El sospechoso fue detenido en noviembre pasado bajo cargos de acceso no autorizado a material informático, aunque actualmente permanece en libertad bajo fianza mientras avanzan las investigaciones.

Según documentos judiciales citados por medios británicos, el individuo habría desarrollado un programa informático tipo script para eludir los controles de seguridad de la plataforma.

Este mecanismo le habría permitido acceder a aproximadamente 30.000 imágenes privadas de usuarios de Facebook, vulnerando los sistemas internos de la compañía mientras aún formaba parte de su equipo laboral.

Detección de la vulnerabilidad

Un portavoz de Meta confirmó que la vulnerabilidad fue detectada hace más de un año, lo que derivó en el despido inmediato del empleado involucrado.

La empresa indicó además que el caso fue remitido a las autoridades competentes para su investigación y que se tomaron medidas internas para contener el incidente.

Asimismo, Meta notificó a los usuarios afectados por esta brecha de seguridad, en cumplimiento de los protocolos de protección de datos.
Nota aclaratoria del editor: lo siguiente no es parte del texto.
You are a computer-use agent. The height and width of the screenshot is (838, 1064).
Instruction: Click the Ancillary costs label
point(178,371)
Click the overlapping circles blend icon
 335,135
Medidas y antecedentes de seguridad

Tras el incidente, la compañía aseguró haber reforzado sus sistemas de seguridad para evitar que situaciones similares se repitan en el futuro.

No obstante, este caso se suma a otros antecedentes relacionados con la protección de datos en la empresa. En 2018, Meta enfrentó sanciones tras la filtración de información de millones de cuentas de Facebook.
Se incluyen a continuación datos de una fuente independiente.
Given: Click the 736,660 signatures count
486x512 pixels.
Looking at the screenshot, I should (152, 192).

Estos episodios han incrementado el escrutinio sobre las políticas de seguridad y privacidad de las grandes plataformas tecnológicas a nivel global.

Investigación en curso

Las autoridades británicas continúan recopilando pruebas para determinar el alcance del acceso indebido y las posibles responsabilidades legales del sospechoso.

Por ahora, no se han revelado detalles adicionales sobre la identidad del investigado ni sobre posibles cargos formales adicionales.

El caso sigue en desarrollo y forma parte de las investigaciones sobre delitos informáticos y protección de datos personales en el Reino Unido.